[Guest]

Something I found rather fascinating. For which value(s) of x does the following function converge (and provide a proof).

f(x) = x^xxx...

[Guest]

EDIT: Sorry, wrong answer, I didn't know what converge meant...

Edited June 13, 2010 by Anza Power

[Guest]

Something I found rather fascinating. For which value(s) of x does the following function converge (and provide a proof).

f(x) = x^xxx...

for any value less than 1 and greater than 0 it will converge.

and for negative values of x it should be less than 1.

[Guest]

for any value less than 1 and greater than 0 it will converge.

and for negative values of x it should be less than 1.

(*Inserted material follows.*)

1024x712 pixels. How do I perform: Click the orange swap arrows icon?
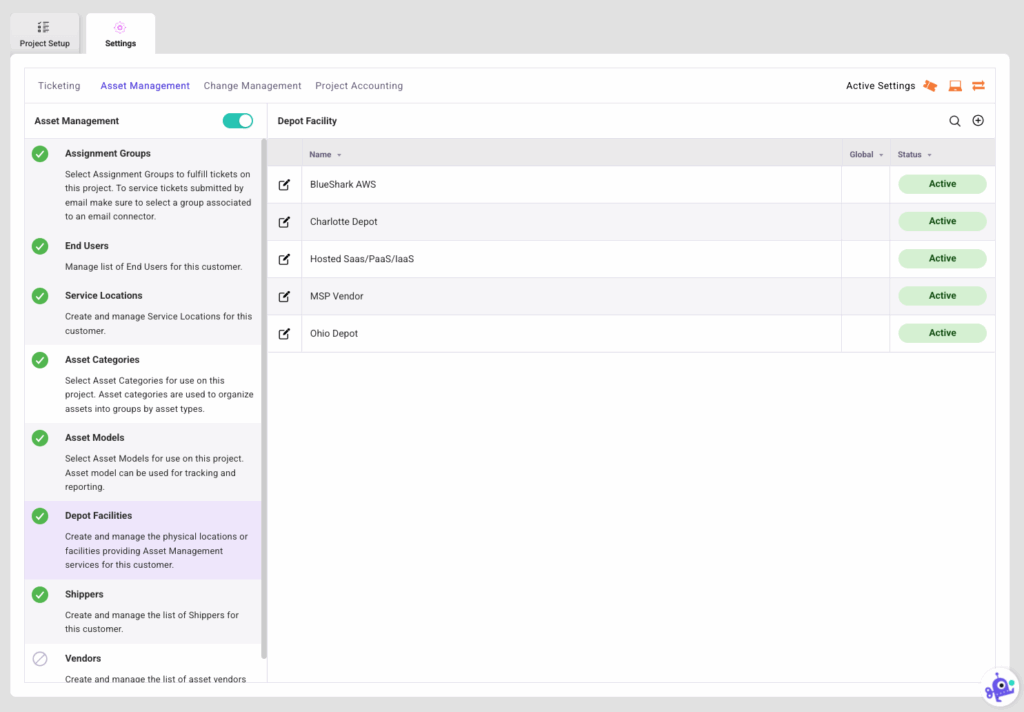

Wouldn't it also converge for x = 0?

[Guest]

x to x to the ...

Edited June 13, 2010 by bmm914

[Guest]

X would converge on the intervals(-∞<X≤-1] and [0≤X≤1]. If -∞<X<1, then denominator under 1 becomes infinitely large and ratio converges to zero. If X=-1, X=0, or X=1 then the answer is always 1. If 0<X<1, then problem will converge to zero since the power is positive and less than 1. If -1<X<0, or 1<X, then problem goes off to infinity.

[bonanova]

For starters, check out a for f(x) = 2.

You can remove the bottom-most number without changing the value [if it exists] of the [infinite] stack.

Thus f(x) = x ^f(x).

So for example if x= sqrt(2), can f(x) be both 2 and 4?.

[Guest]

We can simplify the function by stating x = x^x. Thus x is f(x) as stated in the question. The only solutions to that equation are 1, 0 and -1.

[Guest]

Hmmmm.....I think this will work.

The two answers which will definitely work are 1 and -1.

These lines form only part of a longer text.